The Cure supo combinar dos géneros en apariencia opuestos: el gótico y el pop. Por un lado estaba esa vena oscura, misteriosa, esa tendencia a lo tenebroso que resaltaba en la música de tonalidades menores, con ritmos lentos, armonías densas y melodías que enfatizaban lo dramático, así como en las letras desgarradas, suplicantes, en ocasiones crueles y sangrientas. Pero estaba también la otra parte, la ligera, la suave, la de colores más o menos claros y hasta luminosos, la de la música pop y sus convenciones, con estructuras ortodoxas que se traducían en bellas y sencillas canciones de amor.

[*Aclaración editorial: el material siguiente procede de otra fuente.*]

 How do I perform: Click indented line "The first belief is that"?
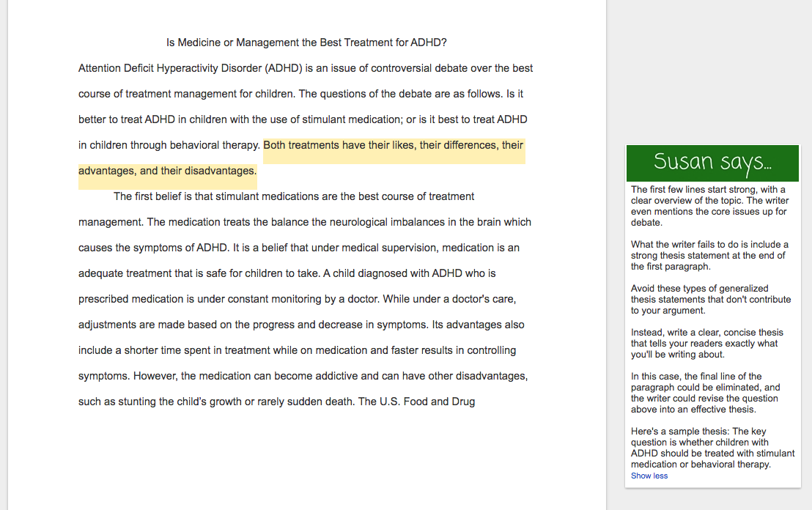click(294, 196)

Entremezclar esas dos vertientes tan ajenas entre sí y dar nacimiento a un híbrido que, no obstante su inusual naturaleza, resultaba tan natural y sin artificios es el mayor mérito de este grupo inglés absolutamente sui generis.
Muchos fueron los cambios de alineación, los problemas internos, los escándalos, las depresiones, los odios, las pugnas que se dieron en el seno de The Cure. Sin embargo, consiguió mantenerse siempre presente, con una discografía fuera de serie y una profundidad artística que le aseguró para siempre un lugar destacado en el firmamento del rock.
(Prólogo que escribí para el No. 5 de los Especiales de la Mosca y que fue publicado el mes de noviembre de 2003, justo hace diez años).